Environment Variables

JWT Authentication (Recommended):

Variable	Description
ARMIS_CLIENT_ID	Client ID for JWT authentication (from VIPR external API screen)
ARMIS_CLIENT_SECRET	Client secret for JWT authentication
ARMIS_REGION	Armis cloud region (equivalent to --region flag)

When using JWT authentication, the tenant ID is automatically extracted from the token.

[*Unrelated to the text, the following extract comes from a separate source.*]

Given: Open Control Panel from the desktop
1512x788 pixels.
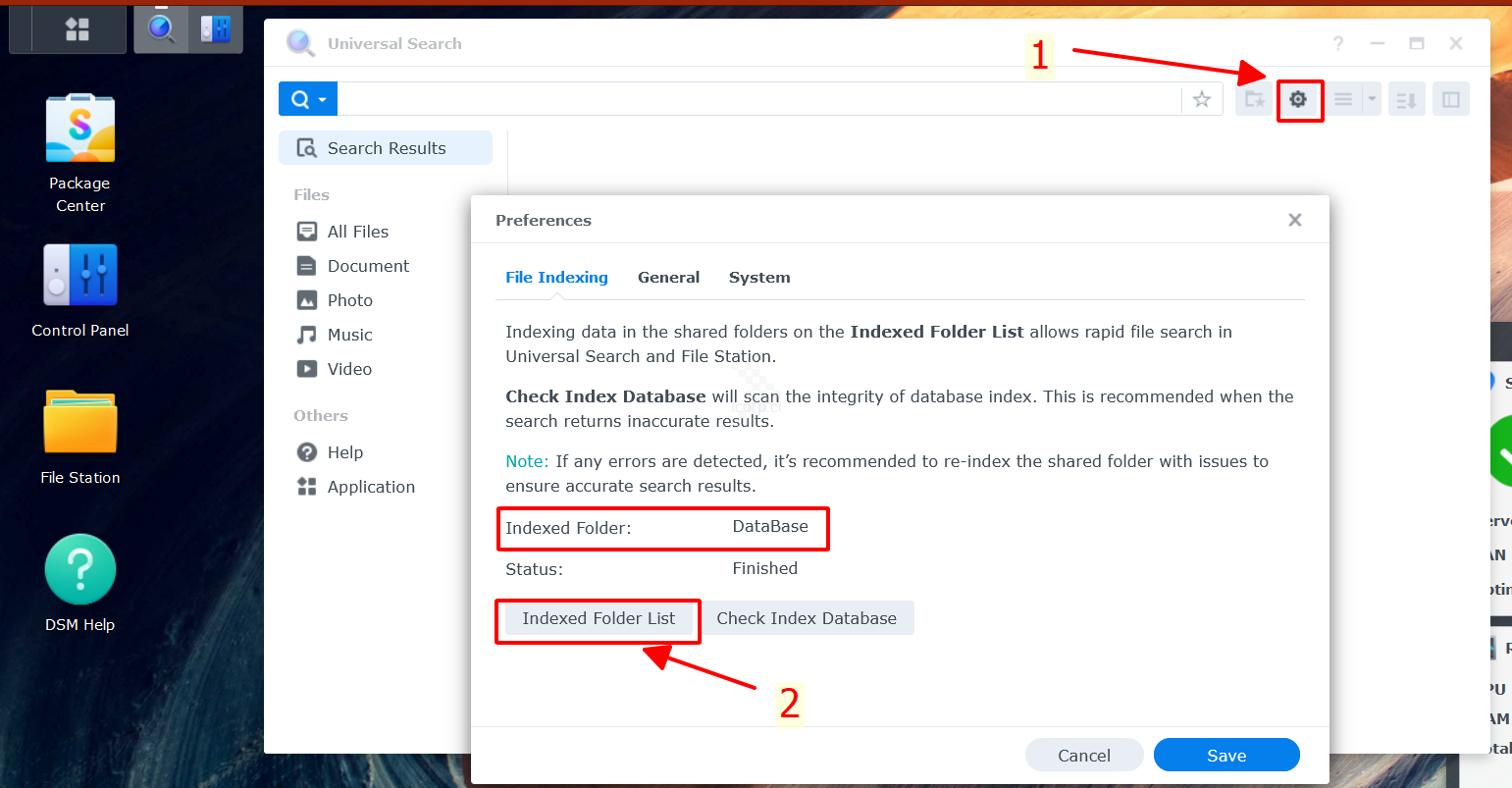Looking at the screenshot, I should pos(79,275).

Basic Authentication (Legacy):

Variable	Description
ARMIS_API_TOKEN	API token for Basic authentication
ARMIS_TENANT_ID	Tenant identifier (required only with Basic auth)

General:

Variable	Description
ARMIS_FORMAT	Default output format
ARMIS_PAGE_LIMIT	Results pagination size (default: 500)

---

Security Considerations

• Size Limits: Enforced to prevent resource exhaustion
  • Repositories: 2GB
  • Container Images: 5GB
• Authentication Security:
  • Client credentials and API tokens should be stored securely and never committed to version control
  • Use JWT authentication (client ID/secret) for production — it supports automatic token refresh and does not require a separate tenant ID
  • Rotate credentials periodically
  • Credentials are never logged or exposed in output
• Secure Transport: All API communication uses HTTPS
• Automatic Cleanup: Temporary files are cleaned up after use
• CI Detection: Progress bars automatically disabled in CI environments

---

Severity Levels

• CRITICAL - Critical vulnerabilities requiring immediate attention
• HIGH - High-severity vulnerabilities
• MEDIUM - Medium-severity vulnerabilities
• LOW - Low-severity vulnerabilities
• INFO - Informational findings

---

Finding Types

• VULNERABILITY – Code vulnerabilities (SAST)
• CONTAINER – Container image vulnerabilities
• SCA – Software Composition Analysis (dependency vulnerabilities)
• SECRET – Exposed secrets and credentials
• LICENSE – License compliance risks
• IAC – Infrastructure as Code misconfigurations

---

Exit Codes

• 0 - Scan completed successfully with no blocking findings
• 1 - Scan found blocking findings (configurable with --fail-on)
• >1 - Error occurred during scan

---

Releases

New versions are automatically built and published when version tags are pushed. Each release includes:

• Pre-built binaries for macOS, Linux, and Windows (amd64 and arm64)
• SHA256 checksums for verification
• Automated changelog generation

Visit the releases page to download specific versions.

---

Building from Source

git clone https://github.com/ArmisSecurity/armis-cli.git
cd armis-cli
make build

The binary will be in bin/armis-cli.

---

Development

# Run tests
make test
# Run linters
make lint
# Build for all platforms
make release

---

Contributing

We welcome contributions! Please see:

• CONTRIBUTING.md for contribution guidelines
• CODE_OF_CONDUCT.md for community standards
• Issue Templates for reporting bugs or requesting features

---

Support

• For issues, open a GitHub Issue
• For security concerns, see SECURITY.md
• For questions, contact support@armis.com

---

License

This CLI is open source software licensed under the Apache License 2.0. It is intended to be used as a client for interacting with the Armis cloud platform APIs. The CLI itself does not contain any proprietary detection logic or security analysis engines. Use of the CLI is subject to the terms of service of the corresponding cloud APIs.